F(x, t) = ∫f(x)w(x - t)g(x)dx.

So the mental model is your windowing the function you're taking the transform
of. Remember that's just multiplication, so if w(x) is 0 outside of some
interval, then so is f(x)w(x), and you use t to slide the window around.

But multiplication is associative, so you could easily think of it as
windowing g(x) instead! Windowing the complex exponential gives you a wavelet.
Rather than leaving it there, wavelet transforms add a scaling factor as well,
giving

F(x, t, s) = ∫f(x)g((x - t)/s)dx

where g is now some 'mother wavelet'. Which could be the complex exponential,
windowed or otherwise. If you remember that the complex exponential maps R
onto the complex unit circle, with period 2pi, then increasing s increases the
period (with respect to x), allowing for larger frequencies, and decreasing s
gives you more detail in the frequencies you can see.
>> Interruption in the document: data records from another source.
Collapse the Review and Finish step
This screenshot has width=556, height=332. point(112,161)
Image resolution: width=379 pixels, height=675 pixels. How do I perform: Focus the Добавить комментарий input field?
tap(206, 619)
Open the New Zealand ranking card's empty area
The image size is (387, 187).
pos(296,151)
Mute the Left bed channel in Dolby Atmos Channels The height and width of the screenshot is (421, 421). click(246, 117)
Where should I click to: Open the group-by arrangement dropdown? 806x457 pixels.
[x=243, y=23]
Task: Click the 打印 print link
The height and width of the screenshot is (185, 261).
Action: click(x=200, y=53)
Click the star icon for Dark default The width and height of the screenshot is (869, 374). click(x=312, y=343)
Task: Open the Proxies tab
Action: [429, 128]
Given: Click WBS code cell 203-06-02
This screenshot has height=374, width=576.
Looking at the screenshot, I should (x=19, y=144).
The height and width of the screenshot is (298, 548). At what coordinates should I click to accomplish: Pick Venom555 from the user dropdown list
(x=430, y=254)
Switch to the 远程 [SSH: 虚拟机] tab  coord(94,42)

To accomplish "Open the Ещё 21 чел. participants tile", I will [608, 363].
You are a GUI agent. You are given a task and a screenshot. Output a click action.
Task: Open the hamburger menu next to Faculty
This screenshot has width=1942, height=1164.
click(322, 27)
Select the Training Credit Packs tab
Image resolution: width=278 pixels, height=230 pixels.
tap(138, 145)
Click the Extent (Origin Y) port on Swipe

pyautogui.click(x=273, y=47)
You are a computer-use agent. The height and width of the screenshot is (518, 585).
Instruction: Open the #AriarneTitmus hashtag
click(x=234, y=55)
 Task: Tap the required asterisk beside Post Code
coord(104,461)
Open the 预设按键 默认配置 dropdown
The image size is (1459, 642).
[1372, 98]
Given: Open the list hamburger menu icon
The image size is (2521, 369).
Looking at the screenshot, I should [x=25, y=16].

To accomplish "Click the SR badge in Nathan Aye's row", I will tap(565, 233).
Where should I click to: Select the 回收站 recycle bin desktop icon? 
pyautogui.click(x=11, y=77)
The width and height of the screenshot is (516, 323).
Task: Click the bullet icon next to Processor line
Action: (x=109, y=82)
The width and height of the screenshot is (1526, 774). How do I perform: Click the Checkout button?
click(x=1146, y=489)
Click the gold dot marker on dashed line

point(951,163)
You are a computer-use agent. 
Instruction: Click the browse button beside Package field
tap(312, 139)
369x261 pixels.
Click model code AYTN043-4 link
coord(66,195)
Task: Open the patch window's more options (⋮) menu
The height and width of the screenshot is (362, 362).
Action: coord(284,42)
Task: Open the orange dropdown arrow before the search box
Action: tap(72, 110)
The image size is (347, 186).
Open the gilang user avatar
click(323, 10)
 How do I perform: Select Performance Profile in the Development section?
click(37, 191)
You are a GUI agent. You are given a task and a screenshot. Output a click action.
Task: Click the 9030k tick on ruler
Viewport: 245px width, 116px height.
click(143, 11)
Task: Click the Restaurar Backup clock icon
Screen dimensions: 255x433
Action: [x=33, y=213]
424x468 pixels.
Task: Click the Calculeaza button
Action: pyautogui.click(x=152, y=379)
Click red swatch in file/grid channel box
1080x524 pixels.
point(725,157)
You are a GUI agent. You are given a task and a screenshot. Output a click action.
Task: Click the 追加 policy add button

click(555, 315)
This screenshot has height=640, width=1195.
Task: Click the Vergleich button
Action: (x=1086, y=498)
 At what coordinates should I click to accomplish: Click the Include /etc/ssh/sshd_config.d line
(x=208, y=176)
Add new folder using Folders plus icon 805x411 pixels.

So, you'd want a wavelet that lowpasses the signal to avoid aliasing (which
you can do by windowing!); and by the nyquist theorem in the discrete case you
then need less samples to represent it fully. Taking that idea forward leads
you to the whole filterbank thing you see all the time

I think the key thing is that wavelets aren't transforms of one variable, in
the discrete case indices, but of three; index, time (location) and scale.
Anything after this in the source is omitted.